Published in HeartWood Literary Magazine Issue 3 (April 2017).
The Girl Grown from Coral (Notes)
1. Whenever this One Guy comes through Alexis’s checkout line in the Phoenix, Arizona Whole Foods, she can’t help but imagine his tongue (flat and profound) positioned just below her belly button, skating along her clavicle, or their bodies emanating heat like stretches of road in the desert outside, hazing over imperfections and giving them each a flushed glow. Each time, after she blushes when she first spies him, she can feel light-headed lust like slow smoke under her skin, seeping out the way she has seen coral (when scuba diving with her estranged father on vacations paid for by his guilt) release great silky clouds of eggs and sperm, surrounding her in ribbons of mist made of her attraction to this One Guy.

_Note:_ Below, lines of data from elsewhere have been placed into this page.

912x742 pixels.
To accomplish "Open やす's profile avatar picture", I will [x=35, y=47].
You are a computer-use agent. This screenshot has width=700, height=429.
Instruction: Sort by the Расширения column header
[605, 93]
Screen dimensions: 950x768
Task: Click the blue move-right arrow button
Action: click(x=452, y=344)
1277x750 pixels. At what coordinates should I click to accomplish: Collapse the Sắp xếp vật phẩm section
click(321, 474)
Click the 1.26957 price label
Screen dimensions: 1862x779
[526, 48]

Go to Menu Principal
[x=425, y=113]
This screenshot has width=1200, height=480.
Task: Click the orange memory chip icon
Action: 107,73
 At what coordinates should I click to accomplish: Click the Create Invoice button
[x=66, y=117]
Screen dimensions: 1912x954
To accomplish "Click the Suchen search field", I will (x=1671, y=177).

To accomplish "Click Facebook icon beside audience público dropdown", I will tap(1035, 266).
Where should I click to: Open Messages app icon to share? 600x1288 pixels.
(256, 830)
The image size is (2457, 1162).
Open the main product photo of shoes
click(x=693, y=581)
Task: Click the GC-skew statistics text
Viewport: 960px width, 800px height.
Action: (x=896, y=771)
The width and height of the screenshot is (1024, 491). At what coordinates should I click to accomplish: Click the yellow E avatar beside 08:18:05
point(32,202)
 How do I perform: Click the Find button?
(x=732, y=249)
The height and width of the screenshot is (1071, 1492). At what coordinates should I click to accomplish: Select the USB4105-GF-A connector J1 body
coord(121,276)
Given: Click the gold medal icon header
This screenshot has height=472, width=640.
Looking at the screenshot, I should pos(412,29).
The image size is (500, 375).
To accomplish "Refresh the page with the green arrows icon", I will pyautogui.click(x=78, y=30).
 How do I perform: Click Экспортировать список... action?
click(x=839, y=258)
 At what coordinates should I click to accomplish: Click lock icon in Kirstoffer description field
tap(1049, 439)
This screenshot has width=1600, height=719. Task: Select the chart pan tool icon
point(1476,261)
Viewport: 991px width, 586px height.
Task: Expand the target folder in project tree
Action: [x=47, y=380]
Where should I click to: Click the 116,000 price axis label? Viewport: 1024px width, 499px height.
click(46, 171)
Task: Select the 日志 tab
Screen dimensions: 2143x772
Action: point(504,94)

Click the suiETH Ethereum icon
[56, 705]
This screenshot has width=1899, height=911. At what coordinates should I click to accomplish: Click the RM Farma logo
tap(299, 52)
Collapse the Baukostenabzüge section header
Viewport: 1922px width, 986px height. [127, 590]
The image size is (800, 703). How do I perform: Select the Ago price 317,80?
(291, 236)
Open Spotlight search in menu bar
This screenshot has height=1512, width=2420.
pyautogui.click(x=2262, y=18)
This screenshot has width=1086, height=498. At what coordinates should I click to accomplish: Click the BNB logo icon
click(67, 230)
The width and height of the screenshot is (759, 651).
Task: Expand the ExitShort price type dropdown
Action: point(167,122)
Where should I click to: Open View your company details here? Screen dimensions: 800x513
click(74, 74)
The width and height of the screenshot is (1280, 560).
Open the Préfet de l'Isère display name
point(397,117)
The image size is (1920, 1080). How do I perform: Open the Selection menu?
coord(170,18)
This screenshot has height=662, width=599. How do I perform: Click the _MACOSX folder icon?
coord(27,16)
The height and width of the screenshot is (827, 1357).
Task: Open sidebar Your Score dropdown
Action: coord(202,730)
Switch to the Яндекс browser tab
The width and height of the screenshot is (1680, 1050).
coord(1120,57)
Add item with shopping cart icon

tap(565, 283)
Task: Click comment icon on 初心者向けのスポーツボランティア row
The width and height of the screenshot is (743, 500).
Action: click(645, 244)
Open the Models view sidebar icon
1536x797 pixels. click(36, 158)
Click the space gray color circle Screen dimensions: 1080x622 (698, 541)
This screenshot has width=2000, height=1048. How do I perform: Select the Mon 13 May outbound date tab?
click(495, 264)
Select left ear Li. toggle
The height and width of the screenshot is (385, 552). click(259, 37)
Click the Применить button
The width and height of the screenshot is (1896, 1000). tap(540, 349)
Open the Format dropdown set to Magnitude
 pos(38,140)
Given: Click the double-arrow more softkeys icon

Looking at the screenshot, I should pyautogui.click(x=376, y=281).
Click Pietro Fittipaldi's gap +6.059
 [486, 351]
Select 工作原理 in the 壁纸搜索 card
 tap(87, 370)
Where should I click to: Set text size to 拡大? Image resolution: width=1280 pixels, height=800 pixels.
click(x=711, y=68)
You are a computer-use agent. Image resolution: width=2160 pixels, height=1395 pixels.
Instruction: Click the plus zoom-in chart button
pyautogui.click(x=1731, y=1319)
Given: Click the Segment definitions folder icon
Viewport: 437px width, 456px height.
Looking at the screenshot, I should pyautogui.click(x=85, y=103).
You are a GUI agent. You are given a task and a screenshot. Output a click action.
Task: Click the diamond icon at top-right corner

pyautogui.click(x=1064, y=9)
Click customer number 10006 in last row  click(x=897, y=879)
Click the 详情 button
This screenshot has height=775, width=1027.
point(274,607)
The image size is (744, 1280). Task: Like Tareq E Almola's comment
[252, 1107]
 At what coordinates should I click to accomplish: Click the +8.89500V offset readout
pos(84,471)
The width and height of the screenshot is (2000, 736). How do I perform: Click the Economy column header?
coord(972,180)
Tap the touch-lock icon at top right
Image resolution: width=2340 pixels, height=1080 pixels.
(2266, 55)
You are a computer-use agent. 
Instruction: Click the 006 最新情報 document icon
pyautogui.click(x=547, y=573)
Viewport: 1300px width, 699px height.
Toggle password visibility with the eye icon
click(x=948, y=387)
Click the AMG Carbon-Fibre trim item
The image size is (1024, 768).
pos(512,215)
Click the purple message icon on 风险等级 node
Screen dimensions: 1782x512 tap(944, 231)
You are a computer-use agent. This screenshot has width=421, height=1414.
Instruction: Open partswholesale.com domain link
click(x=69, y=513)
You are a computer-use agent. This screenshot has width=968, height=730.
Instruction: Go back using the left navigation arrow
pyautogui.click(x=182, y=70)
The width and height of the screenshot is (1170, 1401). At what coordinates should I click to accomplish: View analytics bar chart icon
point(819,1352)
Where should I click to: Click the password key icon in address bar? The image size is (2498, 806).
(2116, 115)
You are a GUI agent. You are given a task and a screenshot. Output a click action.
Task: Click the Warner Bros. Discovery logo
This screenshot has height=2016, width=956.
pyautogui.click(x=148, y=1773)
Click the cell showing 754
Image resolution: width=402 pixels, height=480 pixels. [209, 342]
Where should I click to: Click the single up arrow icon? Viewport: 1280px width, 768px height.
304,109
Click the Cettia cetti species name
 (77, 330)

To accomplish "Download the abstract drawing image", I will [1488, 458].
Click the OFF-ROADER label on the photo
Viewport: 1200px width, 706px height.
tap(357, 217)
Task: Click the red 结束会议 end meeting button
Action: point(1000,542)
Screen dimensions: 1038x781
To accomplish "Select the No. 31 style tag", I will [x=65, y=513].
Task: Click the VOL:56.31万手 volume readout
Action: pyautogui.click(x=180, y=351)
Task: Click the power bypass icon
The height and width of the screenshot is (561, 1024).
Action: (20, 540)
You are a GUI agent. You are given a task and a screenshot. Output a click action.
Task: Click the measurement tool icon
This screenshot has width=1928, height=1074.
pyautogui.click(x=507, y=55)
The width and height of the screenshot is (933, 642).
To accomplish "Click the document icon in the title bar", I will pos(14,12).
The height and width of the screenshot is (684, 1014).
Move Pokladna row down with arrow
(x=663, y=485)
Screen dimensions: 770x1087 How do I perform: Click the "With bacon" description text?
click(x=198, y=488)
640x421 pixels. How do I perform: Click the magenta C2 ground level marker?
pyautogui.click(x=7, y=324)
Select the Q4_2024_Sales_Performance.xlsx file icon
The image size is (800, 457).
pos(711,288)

Coral is a simple animal, much like her desire for him: inspired by his narrow but muscular shoulders, the shapes in his curly auburn hair, face dappled with light freckles, lines of musculature drawn across his calves, the in-between-green-and-blue color of his eyes. She has paid such careful attention when he stands before her, absently tapping buttons after swiping his credit card or scooping his purchases into his eco-friendly grocery bag, that she knows what he’ll buy to some degree based on the time of day he comes in: always apples (braeburns or pink ladies or Fujis), in the mornings a protein bar, most times at least one of those nasty Kombucha drinks, in the afternoon a large bag of chips, either hummus or salsa, and maybe a vegetarian frozen pizza, which always makes Alexis wonder—as she watches him leave, her head clearing like warm salty waters as the tide moves in—if all that is for him.
2. Earlier today, a New Mexican tourist smiled as she told Alexis about the soft red and pink coral in her silver rings and thick bracelets—”Coral are like us: what’s left of the dead stacked into foundations for the living. One of the sacred gifts my pueblo received.”—and Alexis is twisting the ring of turquoise and coral that she got in her Gram’s will, thinking of the mesas outside Gram’s house and the Rio Grande flowing about a mile off, but then forgets the whole vast landscape when the One Guy is suddenly in front of her in a tank top—his arms looking especially solid and soft at the same time—looking right in her eyes and saying, “I like when you’re working, Alexis. I try to always come through your line.”
A dizziness (like rising too quickly with a scuba tank or when she bums cigarettes while drinking) overtakes Alexis and her lungs feel a bit smaller than before as she pushes his items across the scanner and says, “Thanks. Nice seeing you. Too.”
He chuckles, lifts the pasta and tomatoes into his bag as she tries to conjure anything else to say, anything to prove that he surprised her, that’s all.
He slips his sunglasses over his eyes. “Well, have a good one.” Then he is gone and Alexis is still trying to breathe (spinning her ring twice as quick as before), feeling like when a sudden tropical storm takes out years of diligent growth in a single unexpected wave.
3. All that evening until she closes out her register, she replays their latest interaction in her head, her legs still trembly as she sculpts what will surely be perfect replies for next time. She pictures the One Guy laughing like she knows he’s not in a while, eyes wide as he’s taken comfortably aback by Alexis’s sudden confidence, her sense of humor, the way she plays right into his hand. His reaction (she knows) will be perfect, but she has to give herself the right self-image to pull it off, has to convince herself that she can put a hand on her hip and a smirk on her lips just right so that her One Guy never even realizes it wasn’t natural—because if she doesn’t believe it, how will he?
4. That night in her bed (nude because this fucking heat!) she watches headlights draw stripes along the ceiling and thinks of his lean body and almost-well-kept beard, the few light hairs peeking from his shirt collar, the ways she will impress him the next time he appears before her, bright as the desert sun. When her hands slide where his would go, she can suddenly see him more clearly than before, reaching out for her—his hair floating like he’s underwater, crowned by small shells and pale crab claws long abandoned, and he’s whispering to her like a bubbling spring—then pulling her by the hand: out the door and across the scrubby plains and rough mountains to the closest body of water, where it looks like back home, mesas like outside her old front door, a river beside.
Then Alexis sees herself, fertile as a reef: a school of little silver fish appear from behind her back as brittle stars and sea fans reach from her hair, soft anemones sprout from her hips, an eel snakes out of the cave of her loosely-held fist and bright coral branches from her elbow, thighs, the wrist of the hand still held in his.
5. But a few days later—after noticing that One Guy in the dry goods aisle with a girl she has not seen before who is definitely not his sister—Alexis decides that she likes the fact that coral is of all things immobile, could not pursue even if it wanted to, and seems to simply ignore mating but for the time and place when the seething clouds appear and collide, their substance coming together (a sweaty, cursing fuck in the backseat of his car or the community room on her break a few weeks later that neither of them could have planned for) only to then disappear with the tides like they had never even spoken, the singular proof of their union an anchoring polyp, swelling shoals, the layering bones of blossoms once met.